> **Page**
- - - -

Risks and considerations

  • Legislative and administrative delays due to multi-institution approvals and conflicting objectives.
  • Funding barriers for studies and works, especially under austerity conditions.
  • Technical capacity gaps in both design (e.g., riparian restoration) and permit review can slow progress.
  • Social acceptance challenges where agricultural land must be reclaimed for riparian buffers.
  • Data dependency: Ecosystem services valuation and modelling outcomes are sensitive to data availability; a precautionary approach suggests buffering expected benefits.
  • Model limitations: Standard SWAT cannot simulate karst without modification; karst processes must be explicitly represented.

Lessons learned

  • Build on strong evidence and models to unlock approvals and funding: High-resolution monitoring and calibrated models (including Ecosystem services valuation and Cost-Benefit Analysis) provide the credible basis policymakers need to back NBS over grey alternatives.
  • Target NBS to local pressures, and bundle where gains compound: Terraces and riparian buffers each excel in different subbasins; combining them maximises sediment reduction (up to 97%, modelled results).

- - - -

> **Dataset extract**
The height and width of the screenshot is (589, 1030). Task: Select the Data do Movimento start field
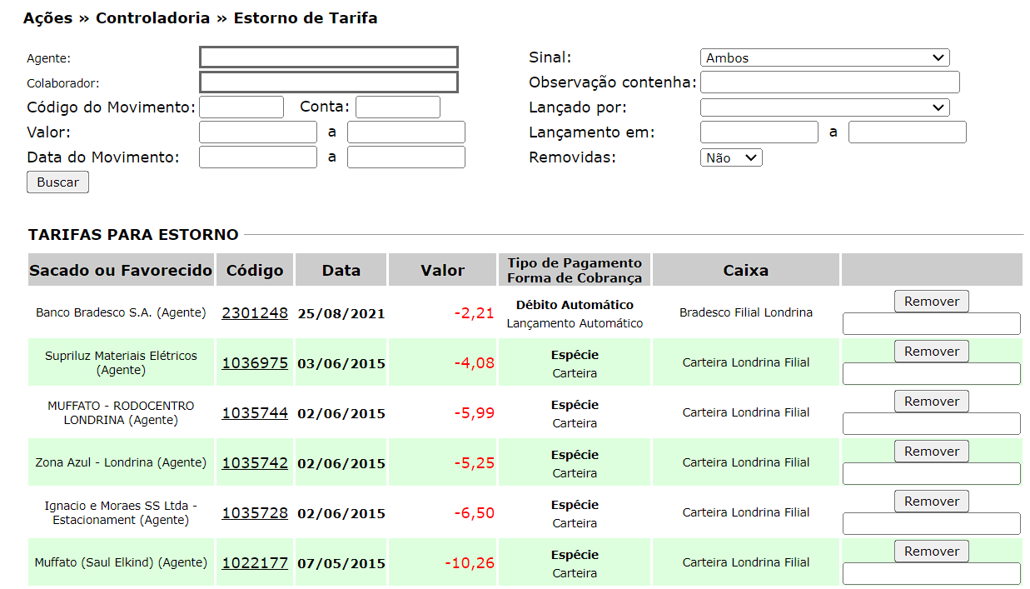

- - - -

> **Given request 1**
Summarize the page on risks and lessons in two sentences.
> **Given request 2**
On the page on risks and lessons, rewrite the item beginning "Build on strong evidence and models" more briefly, keeping its main facts.

> **Final result 1**
Risks include approval delays, funding barriers, technical capacity gaps, social acceptance problems where agricultural land must be reclaimed for riparian buffers, outcomes that depend on data availability, and the inability of standard SWAT to simulate karst without modification. The lessons are that strong evidence and calibrated models give policymakers a credible basis to back NBS over grey alternatives, and that targeting terraces and riparian buffers to local pressures and combining them maximizes sediment reduction, up to 97% in modeled results.

> **Final result 2**
Strong evidence and models help secure approvals and funding. High-resolution monitoring and calibrated models, including Ecosystem services valuation and Cost-Benefit Analysis, give policymakers a credible basis to back NBS over grey alternatives.